Every other winter since 2019 I have spent wool handling abroad. This year I am in Australia. I flew out here in the autumn when the shearing season at home was finished and I will return to the UK at the beginning of March for the lambing season. In the three and a half months I have been here so far, the highlight of my trip still remains to be when I went to spend the day helping out on a 12,000 breeding ewe sheep farm. They had 5,000 lambs to gather and sort through that day. It is one of the most surreal experiences of my life, watching a sea of thousands of lambs following you as you sit in the back of a Ute bouncing across dry dusty fields.
Although we are worlds apart when it comes to the scale of farming in the UK, it has been interesting to learn that much like us, Australian farmers have struggled over the past few years with the impact of dramatic unseasonal weather and fluctuating market prices. Like us, diversification seems to be becoming key to survival. However, unlike the UK, there does seem to be a better connection between farmer and consumer. TV adverts for one, show food production to be something that brings the country together (if you haven’t seen it already, Google “The Generation Gap” 2024 Lamb ad for Aus. It’s brilliant! Why aren’t we doing this?!)
We are a society of consumption, in position where we can pretty much have anything we want whenever we want. When it comes to food we have lost touch with where it comes from, how it is produced and when it is actually in season. As a consequence we have no idea of its actual financial value and this is one of the biggest threats facing the industry at the moment.

It is indisputable that supermarkets have a lot to answer for. It has become a minefield in the supermarkets to know whether what you are paying for ends up in the pocket of your local British farmer or supports an industry overseas with lower welfare standards and a higher
carbon footprint. However, it is our responsibility as consumers to take the initiative to educate ourselves as best we can to make decisions that will support the industry. After all food is our foundation. It is quite literally essential for our existence and yet we have forgotten how to give it the value it deserves. Both financially and for our own bodies and mental well-being.
Social media has become a great place for people to see what goes into British food production day to day. There are now farmers out there who go out of their way to document on a daily basis everything they do to put food on our plates. The community within the industry is just incredible and although there can be a lot of negativity around social media, it has become a place where we are all eachothers cheerleaders and you can share knowledge, experience and even your disasters with likeminded people who receive them with kindness, support and understanding. I try to use my own social media (@shepherdessjaz) and blog (shepherdessjaz.com) to show people a slightly different route into agriculture. You don’t have to inherit a farm or have studied agriculture and it’s never too late to discover and pursue what you are truly passionate about.

For anyone interested in the agricultural industry, my advice would be that the best way to learn is to get stuck in with on farm experience.
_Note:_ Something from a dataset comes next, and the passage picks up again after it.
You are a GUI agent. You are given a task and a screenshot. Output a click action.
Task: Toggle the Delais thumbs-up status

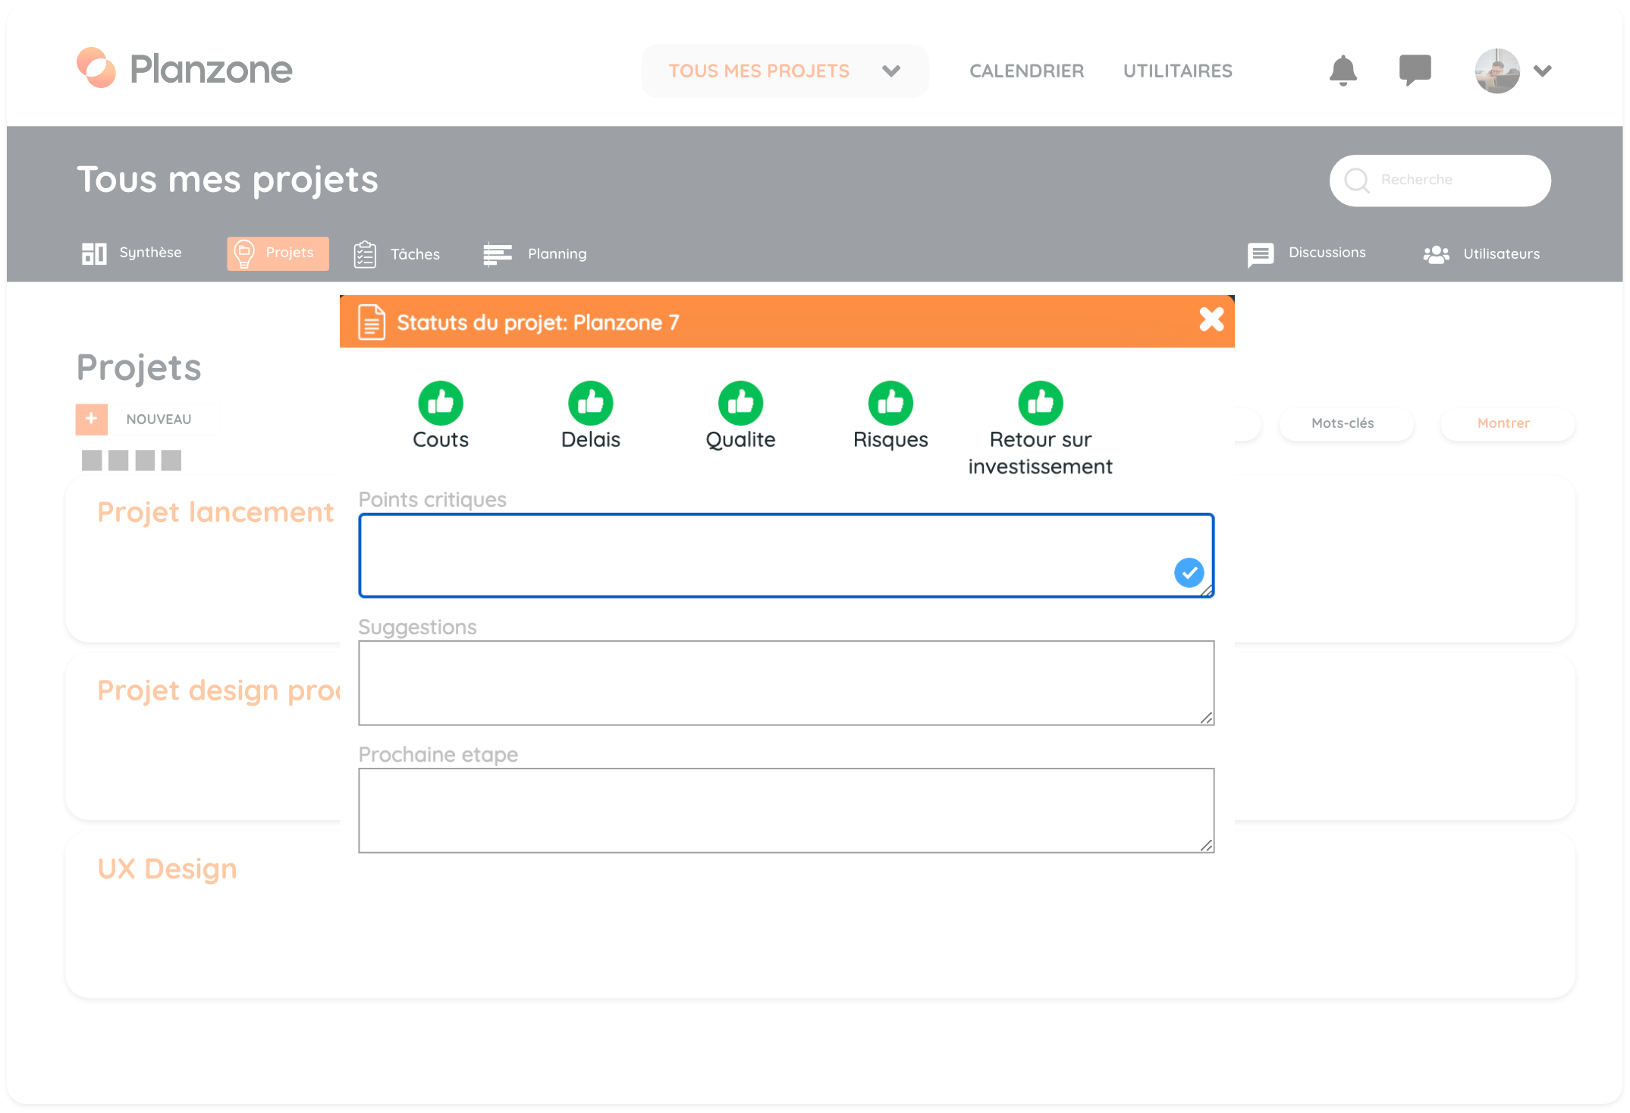(x=590, y=403)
Be prepared to take and embrace that “bottom of the ladder” job. You can’t start at your end goal. Every job builds on your knowledge and experience. Take as much as you can from every opportunity. Look to work your way up. If you are a hard worker, it will not go unnoticed.
I read somewhere recently that ‘success is not measured by money. It’s doing something you truly enjoy’. Apt for an industry where every day can feel like a gamble, but can also be so rewarding. Every chance it gets, farming will humble you. To work so closely with Mother Nature in all her glory, from the life you nurture to the lessons you learn, is an immense privilege that I hope more people will discover.